The calendar says that we’ve officially turned the page from summer to autumn, and no one in the American sports culture should be happier to witness the passing of one season into another than Josh Howard.
Chances are, unless you’re a big fan of Atlantic Coast Conference basketball that you really don’t know Josh Howard, and right about now, that’s not such a bad thing…for Howard. In college, Howard was a first team All-America at Wake Forest. In 2003, he led the Demon Deacons to their first regular season title in 41 years, and Howard became the first player in nearly 30 years to be selected unanimously as Atlantic Coast Conference Player of the Year.
The 6-foot-5 forward was drafted by the Dallas Mavericks and by his second season, had moved into the starting lineup. Howard has become one of the most versatile players in the NBA. Last year, his fifth in the league, Howard posted career highs in scoring and rebounding and seemed on the short track to superstardom, or at least widespread adoration.
Then came this summer, when Howard couldn’t seem to get out of the way of his own two feet. That is, when he wasn’t planting one of them in his mouth. First, Howard had the temerity to decline an invitation to tryout for the United States Olympic team, saying he had other things to do this summer. In hindsight, Howard really should have gone to China.

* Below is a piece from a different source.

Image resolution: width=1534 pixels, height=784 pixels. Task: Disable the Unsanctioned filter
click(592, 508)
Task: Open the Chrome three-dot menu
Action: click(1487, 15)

If he had, Howard might not have been around to get arrested for drag racing and driving 94 miles an hour in a 55 miles an hour zone. That round of allegedly juvenile and potentially fatal behavior followed Howard’s decision to throw himself a birthday party in April. The problem with the timing of the party was that the Mavericks were in the middle of a playoff series, and had just lost the critical fourth game of said series.
Of course, Howard’s timing might have been explained by a comment he made earlier in the series, when he told a radio interviewer that he occasionally smokes marijuana, and that pot consumption among NBA players was, shall we say, high. If you want to tell tales on yourself, go ahead, but Howard had no business throwing his fellow players under the bus, even if there were munchies behind the tires.
Howard’s summer of self-destruction was capped last week, when a video of him slurring the Star Spangled Banner during a charity flag-football game surfaced on You Tube. Apparently unsolicited, Howard turned to a camera during the Allen Iverson sponsored event and proclaimed that he didn’t celebrate the National Anthem because quote I’m black unquote, as well as working in an insult of Barack Obama.
As a black man myself, I’m not sure precisely what to make of Josh Howard’s observations, except this: That anthem that he sneered at is the musical representation of the freedoms this country affords to its citizens. Among them are the rights to make millions of dollars playing a game, to behave boorishly to teammates and the public and to take a swipe at a song that salutes the free and the brave. Josh Howard may be one of those, but he certainly isn’t the other.